Over the summer, the EEOC issued new guidance on accommodating pregnant employees. The Pregnancy Discrimination Act doesn’t require reasonable accommodation for pregnant employees. That is, unless you accommodate other employees who are not considered to have a disability under the Americans with Disabilities Act. In that case, you need to do the same for pregnant employees.
Got it? If not, Jeff Nowak has a good discussion here, focusing on light duty accommodations for pregnant employees.
When does pregnancy require employe accommodation?
But, there are situations in which, even if you don’t accommodate other non-disabled employees, you still must consider accommodations for pregnant employees. (And I’m not even talking about many state and local laws, which require those accommodations).

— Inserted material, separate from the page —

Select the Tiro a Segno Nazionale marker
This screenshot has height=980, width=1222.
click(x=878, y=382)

Indeed, while pregnancy is not an ADA disability, it may result in the onset of another condition that does qualify as an ADA disability and, thus, may require a reasonable accommodation.

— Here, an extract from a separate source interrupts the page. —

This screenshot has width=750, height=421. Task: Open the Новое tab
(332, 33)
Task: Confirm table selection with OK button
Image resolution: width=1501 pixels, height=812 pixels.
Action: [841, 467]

For example, in a press release issued yesterday, the EEOC touts a new lawsuit in which it claims that an employer failed to accommodate an employee’s post-partum depression (a disability) and instead fired her.
The EEOC claims that the company could have transferred the recovering new mom to an open vacant position for which she was qualified (that is a reasonable accommodation), but, instead, “forced her to find and compete for vacant positions within the company.” The EEOC further alleges that the employee did apply for three vacant positions for which she was qualified, but was not offered any of them. Instead, the company fired her.
Multiple laws and regulations to consider
Obviously, this is only one side of the story. But, it serves as a reminder to employers that the duty to accommodate may extend beyond childbirth and traverse federal statutes: the Pregnancy Discrimination Act and the Americans with Disabilities Act. (Plus, there’s the Family and Medical Leave Act to balance as well).
In other words, these issues can get hairy and don’t be bashful about talking to an employment lawyer to get straightened out.